Oberhelman’s company, based in Peoria, Ill., is a 90-year-old manufacturer whose performance is often seen as a gauge of the health of the global economy. Uptake, meanwhile, is the brainchild of Keywell, a serial entrepreneur best known for co-founding daily-deal site Groupon. But the two CEOs bonded at a Chicago-area breakfast hosted by—of all people—British prime minister David Cameron.
“This is an early example of something that will become commonplace at some point—entrepreneurs trying to disrupt within an industry rather than disrupt an industry from the outside,” Keywell told Fortune.
Of course, disrupting GE’s $1 billion head start in data analytics (which includes a massive software center the company has built in the Bay Area) won’t be easy. CEO Jeff Immelt has made it clear that the so-called “industrial Internet” will bring about the next wave of (much-needed) growth for his company, and the company has been hard at work developing applications based on its Predix platform and lining up customers like United Airlines and BP.
Uptake, located in the former Montgomery Ward building in Chicago (where many of Keywell’s other startups are also headquartered) has about 100 employees, including a handful of data scientists from nearby universities.
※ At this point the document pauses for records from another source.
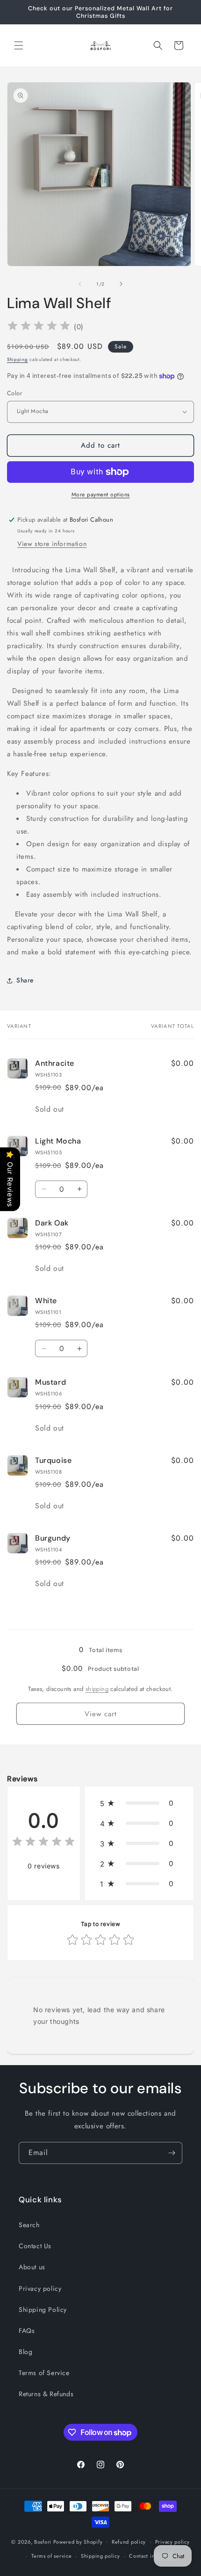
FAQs (27, 2330)
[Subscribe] (171, 2153)
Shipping (17, 359)
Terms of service (51, 2556)
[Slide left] (80, 283)
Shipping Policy (43, 2309)
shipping (97, 1688)
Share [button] (25, 980)
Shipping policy (100, 2556)
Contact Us (35, 2246)
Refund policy (129, 2542)
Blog (25, 2351)
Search (29, 2224)
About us (32, 2267)
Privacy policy (40, 2288)
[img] (39, 327)
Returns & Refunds (46, 2394)
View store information (51, 543)
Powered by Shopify (78, 2541)
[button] (18, 45)
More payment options (101, 494)
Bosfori (42, 2541)
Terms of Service (44, 2372)
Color (14, 393)
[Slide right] (121, 283)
It is a speck compared to GE, the 27th largest company in the world. But it’s ability to snag Caterpillar as both an investor and a customer won’t go unnoticed: Not everyone, especially competitors, will want to buy software from GE.
Caterpillar isn’t disclosing how much money it is putting into Uptake, but the two companies have already been working closely for several months (Keywell’s venture capital fund, Lightbank, has also invested in the startup). The ROI for Caterpillar could be far-reaching. While it takes three to five years to design and build a new bulldozer, Uptake’s product development is measured in days and weeks. In an industry that will increasingly have to rely on software services for growth, incorporating some of the startup world’s DNA—speed and agility—is a smart bet for Caterpillar.